# Extracted records start

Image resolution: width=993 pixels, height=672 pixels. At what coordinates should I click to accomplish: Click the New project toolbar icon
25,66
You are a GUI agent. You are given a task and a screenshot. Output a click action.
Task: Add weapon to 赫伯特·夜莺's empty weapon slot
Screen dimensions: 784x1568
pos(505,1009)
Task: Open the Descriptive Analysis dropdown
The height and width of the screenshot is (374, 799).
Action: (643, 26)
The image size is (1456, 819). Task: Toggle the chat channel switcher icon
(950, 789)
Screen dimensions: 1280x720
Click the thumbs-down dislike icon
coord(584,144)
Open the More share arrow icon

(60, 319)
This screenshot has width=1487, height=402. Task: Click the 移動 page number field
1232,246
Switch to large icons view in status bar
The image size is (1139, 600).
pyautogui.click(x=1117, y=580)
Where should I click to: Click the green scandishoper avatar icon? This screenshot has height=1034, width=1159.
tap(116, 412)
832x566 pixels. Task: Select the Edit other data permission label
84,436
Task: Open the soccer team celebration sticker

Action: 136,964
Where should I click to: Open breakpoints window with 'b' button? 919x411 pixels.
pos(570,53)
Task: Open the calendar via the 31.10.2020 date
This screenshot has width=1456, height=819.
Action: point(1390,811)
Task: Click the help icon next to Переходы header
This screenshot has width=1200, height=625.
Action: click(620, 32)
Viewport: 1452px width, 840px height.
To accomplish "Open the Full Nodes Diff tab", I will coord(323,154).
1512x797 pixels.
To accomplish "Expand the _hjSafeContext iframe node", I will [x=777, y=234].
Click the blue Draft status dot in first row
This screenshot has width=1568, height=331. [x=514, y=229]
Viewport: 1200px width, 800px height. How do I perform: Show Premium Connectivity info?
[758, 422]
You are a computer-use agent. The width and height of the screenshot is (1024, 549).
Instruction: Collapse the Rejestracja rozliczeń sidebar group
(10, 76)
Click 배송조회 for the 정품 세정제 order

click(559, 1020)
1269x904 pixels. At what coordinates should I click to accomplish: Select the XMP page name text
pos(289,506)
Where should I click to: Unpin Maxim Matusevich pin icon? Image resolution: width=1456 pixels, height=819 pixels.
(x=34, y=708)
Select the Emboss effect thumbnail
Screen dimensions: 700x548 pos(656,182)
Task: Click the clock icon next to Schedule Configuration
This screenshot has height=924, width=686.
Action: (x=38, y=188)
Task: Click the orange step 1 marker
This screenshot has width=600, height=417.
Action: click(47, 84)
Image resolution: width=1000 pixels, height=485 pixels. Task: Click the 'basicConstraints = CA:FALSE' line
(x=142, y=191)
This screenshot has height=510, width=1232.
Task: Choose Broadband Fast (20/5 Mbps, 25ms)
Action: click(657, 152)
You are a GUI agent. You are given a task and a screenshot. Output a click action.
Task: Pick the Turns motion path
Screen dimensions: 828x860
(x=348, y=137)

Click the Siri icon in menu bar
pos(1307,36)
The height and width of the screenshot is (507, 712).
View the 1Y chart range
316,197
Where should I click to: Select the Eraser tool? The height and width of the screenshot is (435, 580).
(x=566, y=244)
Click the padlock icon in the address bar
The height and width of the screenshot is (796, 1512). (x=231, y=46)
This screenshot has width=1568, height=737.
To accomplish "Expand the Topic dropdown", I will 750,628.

# Extracted records end

Exercise prompt:
Give all the entries again, changing "Where should I click to:" to "Where do I click to:" each time it occurs and keeping everything else the same.

Correct answer:
Image resolution: width=993 pixels, height=672 pixels. At what coordinates should I click to accomplish: Click the New project toolbar icon
25,66
You are a GUI agent. You are given a task and a screenshot. Output a click action.
Task: Add weapon to 赫伯特·夜莺's empty weapon slot
Screen dimensions: 784x1568
pos(505,1009)
Task: Open the Descriptive Analysis dropdown
The height and width of the screenshot is (374, 799).
Action: (643, 26)
The image size is (1456, 819). Task: Toggle the chat channel switcher icon
(950, 789)
Screen dimensions: 1280x720
Click the thumbs-down dislike icon
coord(584,144)
Open the More share arrow icon

(60, 319)
This screenshot has width=1487, height=402. Task: Click the 移動 page number field
1232,246
Switch to large icons view in status bar
The image size is (1139, 600).
pyautogui.click(x=1117, y=580)
Where do I click to: Click the green scandishoper avatar icon? This screenshot has height=1034, width=1159.
tap(116, 412)
832x566 pixels. Task: Select the Edit other data permission label
84,436
Task: Open the soccer team celebration sticker

Action: 136,964
Where do I click to: Open breakpoints window with 'b' button? 919x411 pixels.
pos(570,53)
Task: Open the calendar via the 31.10.2020 date
This screenshot has width=1456, height=819.
Action: point(1390,811)
Task: Click the help icon next to Переходы header
This screenshot has width=1200, height=625.
Action: click(620, 32)
Viewport: 1452px width, 840px height.
To accomplish "Open the Full Nodes Diff tab", I will coord(323,154).
1512x797 pixels.
To accomplish "Expand the _hjSafeContext iframe node", I will [x=777, y=234].
Click the blue Draft status dot in first row
This screenshot has width=1568, height=331. [x=514, y=229]
Viewport: 1200px width, 800px height. How do I perform: Show Premium Connectivity info?
[758, 422]
You are a computer-use agent. The width and height of the screenshot is (1024, 549).
Instruction: Collapse the Rejestracja rozliczeń sidebar group
(10, 76)
Click 배송조회 for the 정품 세정제 order

click(559, 1020)
1269x904 pixels. At what coordinates should I click to accomplish: Select the XMP page name text
pos(289,506)
Where do I click to: Unpin Maxim Matusevich pin icon? Image resolution: width=1456 pixels, height=819 pixels.
(x=34, y=708)
Select the Emboss effect thumbnail
Screen dimensions: 700x548 pos(656,182)
Task: Click the clock icon next to Schedule Configuration
This screenshot has height=924, width=686.
Action: (x=38, y=188)
Task: Click the orange step 1 marker
This screenshot has width=600, height=417.
Action: click(47, 84)
Image resolution: width=1000 pixels, height=485 pixels. Task: Click the 'basicConstraints = CA:FALSE' line
(x=142, y=191)
This screenshot has height=510, width=1232.
Task: Choose Broadband Fast (20/5 Mbps, 25ms)
Action: click(657, 152)
You are a GUI agent. You are given a task and a screenshot. Output a click action.
Task: Pick the Turns motion path
Screen dimensions: 828x860
(x=348, y=137)

Click the Siri icon in menu bar
pos(1307,36)
The height and width of the screenshot is (507, 712).
View the 1Y chart range
316,197
Where do I click to: Select the Eraser tool? The height and width of the screenshot is (435, 580).
(x=566, y=244)
Click the padlock icon in the address bar
The height and width of the screenshot is (796, 1512). (x=231, y=46)
This screenshot has width=1568, height=737.
To accomplish "Expand the Topic dropdown", I will 750,628.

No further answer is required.